We are given a dataset D and we want to estimate \(\theta\) via maximum likelihood. Since we work with exponential families the maximum likelihood is concave. The log likelihood is:

\[ \frac{1}{|D|} \log p(D;\theta) = \frac{1}{|D|}\sum_{x \in D}\theta^T f(x) - Z(\theta) \]

Here we have two parts:

  1. \(\frac{1}{|D|}\sum_{x \in D}\theta^T f(x)\). This is the easy part since it is linear in \(\theta\) and we can decompose it.

  2. \(\log Z(\theta) = \log \sum_x \exp(\theta^T f(x))\).

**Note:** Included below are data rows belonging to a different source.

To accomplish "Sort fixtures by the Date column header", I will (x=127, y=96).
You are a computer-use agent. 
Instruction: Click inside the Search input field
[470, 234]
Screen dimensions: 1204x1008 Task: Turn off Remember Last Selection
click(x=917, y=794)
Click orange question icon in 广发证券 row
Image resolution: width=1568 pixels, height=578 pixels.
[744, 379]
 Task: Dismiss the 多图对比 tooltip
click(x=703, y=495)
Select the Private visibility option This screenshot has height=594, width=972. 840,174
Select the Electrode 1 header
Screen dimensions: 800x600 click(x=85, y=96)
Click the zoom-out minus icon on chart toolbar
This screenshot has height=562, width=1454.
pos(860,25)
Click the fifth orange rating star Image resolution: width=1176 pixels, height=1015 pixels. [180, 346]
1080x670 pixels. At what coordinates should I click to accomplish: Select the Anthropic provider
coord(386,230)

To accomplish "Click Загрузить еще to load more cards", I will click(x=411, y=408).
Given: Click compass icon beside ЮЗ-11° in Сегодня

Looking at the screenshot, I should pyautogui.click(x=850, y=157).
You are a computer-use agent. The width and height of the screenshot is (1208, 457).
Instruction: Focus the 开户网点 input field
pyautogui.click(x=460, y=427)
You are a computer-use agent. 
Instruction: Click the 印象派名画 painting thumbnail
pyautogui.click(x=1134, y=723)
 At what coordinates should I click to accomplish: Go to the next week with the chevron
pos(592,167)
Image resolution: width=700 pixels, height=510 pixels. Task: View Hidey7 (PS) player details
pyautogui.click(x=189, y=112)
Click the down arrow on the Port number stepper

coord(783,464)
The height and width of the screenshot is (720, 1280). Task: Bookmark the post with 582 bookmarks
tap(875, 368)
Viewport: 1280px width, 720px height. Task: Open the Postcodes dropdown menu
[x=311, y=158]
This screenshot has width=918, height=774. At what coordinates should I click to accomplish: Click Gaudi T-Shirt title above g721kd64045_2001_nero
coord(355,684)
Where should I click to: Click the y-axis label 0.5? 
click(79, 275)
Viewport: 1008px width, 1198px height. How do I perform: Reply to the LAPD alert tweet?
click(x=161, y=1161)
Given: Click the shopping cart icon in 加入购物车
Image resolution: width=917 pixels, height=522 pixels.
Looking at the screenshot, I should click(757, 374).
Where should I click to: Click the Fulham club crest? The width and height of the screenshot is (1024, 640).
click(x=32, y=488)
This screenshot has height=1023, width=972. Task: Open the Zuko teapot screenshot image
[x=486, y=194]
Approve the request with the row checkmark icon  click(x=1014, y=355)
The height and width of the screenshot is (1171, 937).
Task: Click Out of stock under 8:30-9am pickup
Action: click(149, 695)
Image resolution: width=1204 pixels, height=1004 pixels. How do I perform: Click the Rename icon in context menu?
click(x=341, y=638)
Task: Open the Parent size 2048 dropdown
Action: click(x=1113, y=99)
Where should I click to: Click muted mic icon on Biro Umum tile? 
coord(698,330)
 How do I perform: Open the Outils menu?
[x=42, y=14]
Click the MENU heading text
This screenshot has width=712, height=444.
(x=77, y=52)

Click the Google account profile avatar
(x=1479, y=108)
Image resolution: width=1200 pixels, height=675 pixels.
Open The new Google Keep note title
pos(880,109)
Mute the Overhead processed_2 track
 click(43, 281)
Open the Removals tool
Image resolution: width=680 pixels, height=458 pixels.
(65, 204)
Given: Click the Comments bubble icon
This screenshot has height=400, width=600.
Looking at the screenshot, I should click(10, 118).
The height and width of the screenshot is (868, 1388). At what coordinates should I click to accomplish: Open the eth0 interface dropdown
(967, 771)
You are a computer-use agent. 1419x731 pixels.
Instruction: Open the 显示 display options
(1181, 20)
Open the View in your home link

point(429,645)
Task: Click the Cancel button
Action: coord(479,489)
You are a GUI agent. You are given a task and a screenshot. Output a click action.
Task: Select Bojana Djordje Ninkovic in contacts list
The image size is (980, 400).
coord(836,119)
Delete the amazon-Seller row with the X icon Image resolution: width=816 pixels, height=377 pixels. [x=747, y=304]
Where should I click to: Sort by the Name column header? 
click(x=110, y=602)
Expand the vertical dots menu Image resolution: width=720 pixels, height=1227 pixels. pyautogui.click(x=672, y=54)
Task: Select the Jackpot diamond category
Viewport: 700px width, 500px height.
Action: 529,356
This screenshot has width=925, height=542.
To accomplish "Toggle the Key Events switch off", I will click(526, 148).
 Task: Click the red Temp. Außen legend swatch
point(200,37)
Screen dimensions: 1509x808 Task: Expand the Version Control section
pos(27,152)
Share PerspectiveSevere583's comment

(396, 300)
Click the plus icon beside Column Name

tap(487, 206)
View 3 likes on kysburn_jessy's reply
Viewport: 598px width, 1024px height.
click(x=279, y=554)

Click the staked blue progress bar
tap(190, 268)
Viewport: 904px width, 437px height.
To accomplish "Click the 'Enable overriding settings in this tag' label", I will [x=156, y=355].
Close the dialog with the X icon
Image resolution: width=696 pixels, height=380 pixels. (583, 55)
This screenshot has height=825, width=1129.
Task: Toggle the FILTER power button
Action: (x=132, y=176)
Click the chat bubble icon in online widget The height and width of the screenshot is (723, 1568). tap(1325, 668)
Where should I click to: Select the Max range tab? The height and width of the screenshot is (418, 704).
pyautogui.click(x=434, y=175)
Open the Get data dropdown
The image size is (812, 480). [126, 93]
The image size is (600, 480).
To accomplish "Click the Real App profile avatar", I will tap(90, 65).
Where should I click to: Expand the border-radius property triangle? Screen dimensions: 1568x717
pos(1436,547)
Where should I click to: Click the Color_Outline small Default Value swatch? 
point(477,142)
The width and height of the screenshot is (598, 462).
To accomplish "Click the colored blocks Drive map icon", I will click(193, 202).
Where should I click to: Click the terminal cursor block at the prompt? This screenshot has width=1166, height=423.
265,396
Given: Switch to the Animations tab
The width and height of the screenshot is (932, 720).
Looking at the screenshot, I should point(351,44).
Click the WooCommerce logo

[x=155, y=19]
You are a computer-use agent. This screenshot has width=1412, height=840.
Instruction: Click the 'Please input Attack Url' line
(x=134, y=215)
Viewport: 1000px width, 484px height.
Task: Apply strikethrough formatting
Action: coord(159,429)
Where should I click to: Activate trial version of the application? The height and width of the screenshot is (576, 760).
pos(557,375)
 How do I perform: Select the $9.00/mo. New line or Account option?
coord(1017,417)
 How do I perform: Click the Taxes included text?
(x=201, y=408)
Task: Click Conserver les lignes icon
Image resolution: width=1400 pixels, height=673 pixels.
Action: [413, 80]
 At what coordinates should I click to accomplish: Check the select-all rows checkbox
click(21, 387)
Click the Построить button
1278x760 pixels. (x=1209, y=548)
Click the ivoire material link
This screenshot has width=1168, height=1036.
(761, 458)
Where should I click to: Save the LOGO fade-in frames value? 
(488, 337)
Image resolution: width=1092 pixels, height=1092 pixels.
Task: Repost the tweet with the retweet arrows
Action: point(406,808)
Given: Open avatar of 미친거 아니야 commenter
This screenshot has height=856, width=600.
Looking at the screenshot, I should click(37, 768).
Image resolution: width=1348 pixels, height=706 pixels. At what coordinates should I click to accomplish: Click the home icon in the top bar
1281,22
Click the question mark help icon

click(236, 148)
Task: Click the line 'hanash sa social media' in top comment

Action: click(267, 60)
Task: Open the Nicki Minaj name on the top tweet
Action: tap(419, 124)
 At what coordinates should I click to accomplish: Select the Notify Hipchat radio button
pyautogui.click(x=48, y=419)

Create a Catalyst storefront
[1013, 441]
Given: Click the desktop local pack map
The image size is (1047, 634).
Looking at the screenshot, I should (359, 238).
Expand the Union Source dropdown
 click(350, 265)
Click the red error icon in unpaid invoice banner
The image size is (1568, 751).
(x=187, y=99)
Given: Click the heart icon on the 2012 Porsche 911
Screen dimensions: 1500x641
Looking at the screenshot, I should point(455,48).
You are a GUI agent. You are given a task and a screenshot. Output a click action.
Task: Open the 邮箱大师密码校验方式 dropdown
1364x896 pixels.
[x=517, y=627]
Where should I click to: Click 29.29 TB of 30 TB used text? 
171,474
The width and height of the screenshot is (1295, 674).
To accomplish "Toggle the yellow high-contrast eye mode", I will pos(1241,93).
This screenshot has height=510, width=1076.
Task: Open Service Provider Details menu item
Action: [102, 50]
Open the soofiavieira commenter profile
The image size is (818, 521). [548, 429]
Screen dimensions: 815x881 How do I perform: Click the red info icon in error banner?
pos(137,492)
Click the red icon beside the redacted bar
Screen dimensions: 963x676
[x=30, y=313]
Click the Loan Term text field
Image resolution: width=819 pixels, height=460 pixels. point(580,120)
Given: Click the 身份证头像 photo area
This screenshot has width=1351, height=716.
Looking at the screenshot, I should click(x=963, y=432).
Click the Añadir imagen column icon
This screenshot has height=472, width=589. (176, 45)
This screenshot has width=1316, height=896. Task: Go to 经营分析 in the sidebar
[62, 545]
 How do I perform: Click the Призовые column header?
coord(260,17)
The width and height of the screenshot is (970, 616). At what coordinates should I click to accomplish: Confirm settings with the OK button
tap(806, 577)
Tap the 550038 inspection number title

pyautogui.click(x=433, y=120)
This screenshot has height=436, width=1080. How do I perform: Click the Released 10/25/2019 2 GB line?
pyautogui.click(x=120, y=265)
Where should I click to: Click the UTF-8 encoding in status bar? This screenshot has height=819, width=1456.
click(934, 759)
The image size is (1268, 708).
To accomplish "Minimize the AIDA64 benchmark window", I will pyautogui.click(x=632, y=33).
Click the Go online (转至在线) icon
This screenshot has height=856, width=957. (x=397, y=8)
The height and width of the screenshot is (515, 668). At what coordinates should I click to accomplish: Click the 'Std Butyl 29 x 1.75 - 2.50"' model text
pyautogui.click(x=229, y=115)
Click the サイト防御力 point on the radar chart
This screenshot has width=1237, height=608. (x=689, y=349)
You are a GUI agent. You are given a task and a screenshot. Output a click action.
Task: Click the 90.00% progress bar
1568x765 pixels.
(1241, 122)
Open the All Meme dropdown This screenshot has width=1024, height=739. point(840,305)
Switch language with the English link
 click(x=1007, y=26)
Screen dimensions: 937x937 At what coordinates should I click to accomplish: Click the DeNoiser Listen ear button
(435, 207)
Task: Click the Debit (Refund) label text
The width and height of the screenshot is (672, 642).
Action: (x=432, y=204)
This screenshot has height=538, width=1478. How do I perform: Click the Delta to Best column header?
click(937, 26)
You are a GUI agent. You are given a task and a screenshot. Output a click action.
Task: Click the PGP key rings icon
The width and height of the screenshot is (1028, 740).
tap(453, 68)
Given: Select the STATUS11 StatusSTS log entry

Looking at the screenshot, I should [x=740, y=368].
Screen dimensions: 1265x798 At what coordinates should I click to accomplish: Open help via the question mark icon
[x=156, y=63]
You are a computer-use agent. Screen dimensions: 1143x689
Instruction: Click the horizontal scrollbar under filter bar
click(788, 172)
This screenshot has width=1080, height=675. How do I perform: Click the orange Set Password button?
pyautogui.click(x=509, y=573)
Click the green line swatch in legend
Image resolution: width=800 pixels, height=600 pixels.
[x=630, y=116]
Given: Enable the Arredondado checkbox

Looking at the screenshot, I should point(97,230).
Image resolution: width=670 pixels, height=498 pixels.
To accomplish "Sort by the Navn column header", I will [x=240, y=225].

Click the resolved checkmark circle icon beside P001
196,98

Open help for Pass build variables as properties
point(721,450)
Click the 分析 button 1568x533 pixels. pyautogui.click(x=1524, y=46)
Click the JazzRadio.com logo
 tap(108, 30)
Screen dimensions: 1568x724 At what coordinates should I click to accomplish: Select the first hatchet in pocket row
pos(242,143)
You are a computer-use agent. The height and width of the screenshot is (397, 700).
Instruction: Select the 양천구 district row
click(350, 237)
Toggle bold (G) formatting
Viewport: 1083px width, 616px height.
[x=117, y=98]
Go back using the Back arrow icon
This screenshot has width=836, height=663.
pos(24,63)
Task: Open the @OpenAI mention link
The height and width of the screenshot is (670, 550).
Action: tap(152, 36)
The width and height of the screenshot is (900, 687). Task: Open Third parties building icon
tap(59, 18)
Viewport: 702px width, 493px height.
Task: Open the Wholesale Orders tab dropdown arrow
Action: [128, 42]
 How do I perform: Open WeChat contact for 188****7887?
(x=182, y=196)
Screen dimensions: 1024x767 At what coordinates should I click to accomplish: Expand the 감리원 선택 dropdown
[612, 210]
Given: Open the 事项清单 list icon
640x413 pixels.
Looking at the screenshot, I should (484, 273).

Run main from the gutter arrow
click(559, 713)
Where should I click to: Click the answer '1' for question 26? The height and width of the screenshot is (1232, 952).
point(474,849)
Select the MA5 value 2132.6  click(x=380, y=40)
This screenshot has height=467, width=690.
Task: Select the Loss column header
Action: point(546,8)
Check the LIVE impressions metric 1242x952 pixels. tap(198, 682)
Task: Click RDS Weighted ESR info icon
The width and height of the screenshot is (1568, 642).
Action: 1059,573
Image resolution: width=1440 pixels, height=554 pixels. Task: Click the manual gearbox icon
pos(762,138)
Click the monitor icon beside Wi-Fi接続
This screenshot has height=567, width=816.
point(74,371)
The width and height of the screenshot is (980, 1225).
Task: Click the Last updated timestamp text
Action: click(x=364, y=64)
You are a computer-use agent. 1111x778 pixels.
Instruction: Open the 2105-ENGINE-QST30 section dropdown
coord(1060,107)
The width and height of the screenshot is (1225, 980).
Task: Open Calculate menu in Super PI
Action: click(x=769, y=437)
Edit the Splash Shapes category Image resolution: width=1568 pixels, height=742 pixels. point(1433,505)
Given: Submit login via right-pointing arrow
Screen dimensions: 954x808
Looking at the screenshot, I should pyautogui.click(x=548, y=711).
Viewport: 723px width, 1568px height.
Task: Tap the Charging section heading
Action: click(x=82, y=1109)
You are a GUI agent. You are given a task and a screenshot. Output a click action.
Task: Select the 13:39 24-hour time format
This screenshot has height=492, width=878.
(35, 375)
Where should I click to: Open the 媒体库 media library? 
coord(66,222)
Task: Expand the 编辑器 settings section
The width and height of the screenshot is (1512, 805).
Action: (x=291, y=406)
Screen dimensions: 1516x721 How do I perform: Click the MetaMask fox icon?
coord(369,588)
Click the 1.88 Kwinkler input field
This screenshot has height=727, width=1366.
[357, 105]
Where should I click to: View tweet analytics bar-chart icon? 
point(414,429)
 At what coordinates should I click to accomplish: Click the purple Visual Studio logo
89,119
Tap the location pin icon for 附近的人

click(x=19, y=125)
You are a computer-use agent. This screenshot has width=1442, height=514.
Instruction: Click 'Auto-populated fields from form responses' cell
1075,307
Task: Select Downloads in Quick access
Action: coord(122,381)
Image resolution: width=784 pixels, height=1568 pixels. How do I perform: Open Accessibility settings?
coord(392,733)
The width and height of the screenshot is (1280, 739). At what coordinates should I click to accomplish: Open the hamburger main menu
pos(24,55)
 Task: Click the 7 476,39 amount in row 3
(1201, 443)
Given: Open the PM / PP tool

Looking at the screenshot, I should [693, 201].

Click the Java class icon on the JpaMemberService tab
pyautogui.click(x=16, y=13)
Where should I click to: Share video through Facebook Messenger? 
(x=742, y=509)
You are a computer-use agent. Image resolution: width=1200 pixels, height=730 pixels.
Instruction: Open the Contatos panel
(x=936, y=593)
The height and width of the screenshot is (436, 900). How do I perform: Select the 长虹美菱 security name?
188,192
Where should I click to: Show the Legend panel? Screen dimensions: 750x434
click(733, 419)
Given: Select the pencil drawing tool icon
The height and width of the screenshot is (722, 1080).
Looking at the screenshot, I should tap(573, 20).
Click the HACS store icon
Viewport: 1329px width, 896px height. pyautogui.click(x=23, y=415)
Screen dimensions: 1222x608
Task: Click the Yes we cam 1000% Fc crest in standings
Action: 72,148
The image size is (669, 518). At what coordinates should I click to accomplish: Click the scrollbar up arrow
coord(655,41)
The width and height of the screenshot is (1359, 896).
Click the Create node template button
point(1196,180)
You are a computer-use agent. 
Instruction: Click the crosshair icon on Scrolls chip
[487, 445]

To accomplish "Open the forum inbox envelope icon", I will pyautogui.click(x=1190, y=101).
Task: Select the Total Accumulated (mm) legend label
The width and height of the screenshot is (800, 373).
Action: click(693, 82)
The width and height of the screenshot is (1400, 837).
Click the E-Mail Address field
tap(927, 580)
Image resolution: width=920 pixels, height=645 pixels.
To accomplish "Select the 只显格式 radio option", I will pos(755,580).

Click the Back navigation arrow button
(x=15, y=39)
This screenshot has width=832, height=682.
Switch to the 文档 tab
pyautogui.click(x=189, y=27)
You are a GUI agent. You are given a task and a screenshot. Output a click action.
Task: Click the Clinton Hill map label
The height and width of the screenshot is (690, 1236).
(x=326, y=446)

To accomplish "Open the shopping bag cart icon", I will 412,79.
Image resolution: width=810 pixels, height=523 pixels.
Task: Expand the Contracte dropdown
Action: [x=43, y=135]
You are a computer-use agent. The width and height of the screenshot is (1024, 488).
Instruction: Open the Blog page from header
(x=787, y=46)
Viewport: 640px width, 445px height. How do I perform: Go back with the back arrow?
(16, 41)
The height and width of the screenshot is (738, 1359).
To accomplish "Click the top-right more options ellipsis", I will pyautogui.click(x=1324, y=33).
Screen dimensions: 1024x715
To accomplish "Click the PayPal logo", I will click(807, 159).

This is hard to optimize, and hard to evaluate.

The gradient of the second parts is:

\[ \nabla_{\theta} \log Z(\theta) = E_{x \sim p}[f(x)] \]

Computing the expectation requires inference with respect to \(p\) which in general is intractable, thus computing the gradient is intractable.

We can compute the hessian of \(\log Z(\theta)\):

\[ \nabla^2_{\theta} \log Z(\theta) = E_{x \sim p}[f(x)f(x)^T] - E_{x\sim p}[f(x)]E_{x\sim p}[f(x)]^T = \text{cov}[f(x)] \]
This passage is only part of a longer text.